Exercise: Look through the data that follows and copy each line with the string "sierpień".

Exercise materials:

::::::

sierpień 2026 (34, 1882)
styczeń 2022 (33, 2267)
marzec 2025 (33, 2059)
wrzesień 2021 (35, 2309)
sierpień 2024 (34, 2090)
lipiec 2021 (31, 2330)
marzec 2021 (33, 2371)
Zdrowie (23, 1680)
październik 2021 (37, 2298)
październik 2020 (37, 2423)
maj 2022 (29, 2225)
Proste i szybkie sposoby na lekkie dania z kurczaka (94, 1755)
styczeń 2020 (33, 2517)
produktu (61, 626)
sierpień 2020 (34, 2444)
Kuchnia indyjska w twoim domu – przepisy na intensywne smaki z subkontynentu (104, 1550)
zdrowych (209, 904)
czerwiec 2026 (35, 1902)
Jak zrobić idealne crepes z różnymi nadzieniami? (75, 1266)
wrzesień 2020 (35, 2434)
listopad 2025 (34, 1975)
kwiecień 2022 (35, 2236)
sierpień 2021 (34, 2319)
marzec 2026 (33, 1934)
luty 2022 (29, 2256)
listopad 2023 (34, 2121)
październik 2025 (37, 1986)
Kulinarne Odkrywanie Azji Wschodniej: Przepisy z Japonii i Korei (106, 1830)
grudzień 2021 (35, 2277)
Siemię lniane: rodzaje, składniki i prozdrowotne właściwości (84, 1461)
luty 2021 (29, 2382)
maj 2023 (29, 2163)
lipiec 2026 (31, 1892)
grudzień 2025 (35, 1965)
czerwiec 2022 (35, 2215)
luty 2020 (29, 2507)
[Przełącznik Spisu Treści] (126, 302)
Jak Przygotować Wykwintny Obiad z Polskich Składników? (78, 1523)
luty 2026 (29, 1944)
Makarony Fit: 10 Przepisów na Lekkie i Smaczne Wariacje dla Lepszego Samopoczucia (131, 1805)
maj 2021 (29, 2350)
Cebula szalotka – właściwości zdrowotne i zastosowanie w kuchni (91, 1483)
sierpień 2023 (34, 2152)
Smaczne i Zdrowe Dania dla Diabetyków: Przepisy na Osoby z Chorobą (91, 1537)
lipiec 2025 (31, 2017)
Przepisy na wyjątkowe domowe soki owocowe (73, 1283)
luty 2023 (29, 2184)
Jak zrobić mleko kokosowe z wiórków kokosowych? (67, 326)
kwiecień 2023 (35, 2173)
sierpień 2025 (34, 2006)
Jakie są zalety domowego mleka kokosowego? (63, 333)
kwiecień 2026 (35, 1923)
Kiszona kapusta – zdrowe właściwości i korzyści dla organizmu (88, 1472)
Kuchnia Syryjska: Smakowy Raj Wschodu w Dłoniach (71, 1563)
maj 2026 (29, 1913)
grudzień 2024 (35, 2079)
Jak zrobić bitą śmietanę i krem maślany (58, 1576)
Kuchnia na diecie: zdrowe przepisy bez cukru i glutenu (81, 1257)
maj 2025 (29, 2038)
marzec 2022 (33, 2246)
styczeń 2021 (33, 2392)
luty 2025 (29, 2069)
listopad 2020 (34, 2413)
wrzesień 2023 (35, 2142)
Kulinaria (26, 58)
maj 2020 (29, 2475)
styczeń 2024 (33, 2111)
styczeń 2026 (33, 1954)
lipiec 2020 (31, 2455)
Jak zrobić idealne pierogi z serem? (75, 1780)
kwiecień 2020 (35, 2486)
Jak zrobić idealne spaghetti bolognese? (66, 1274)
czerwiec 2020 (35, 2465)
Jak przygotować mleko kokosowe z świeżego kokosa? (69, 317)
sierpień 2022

::::::

Solved problem:
sierpień 2026 (34, 1882)
sierpień 2024 (34, 2090)
sierpień 2020 (34, 2444)
sierpień 2021 (34, 2319)
sierpień 2023 (34, 2152)
sierpień 2025 (34, 2006)
sierpień 2022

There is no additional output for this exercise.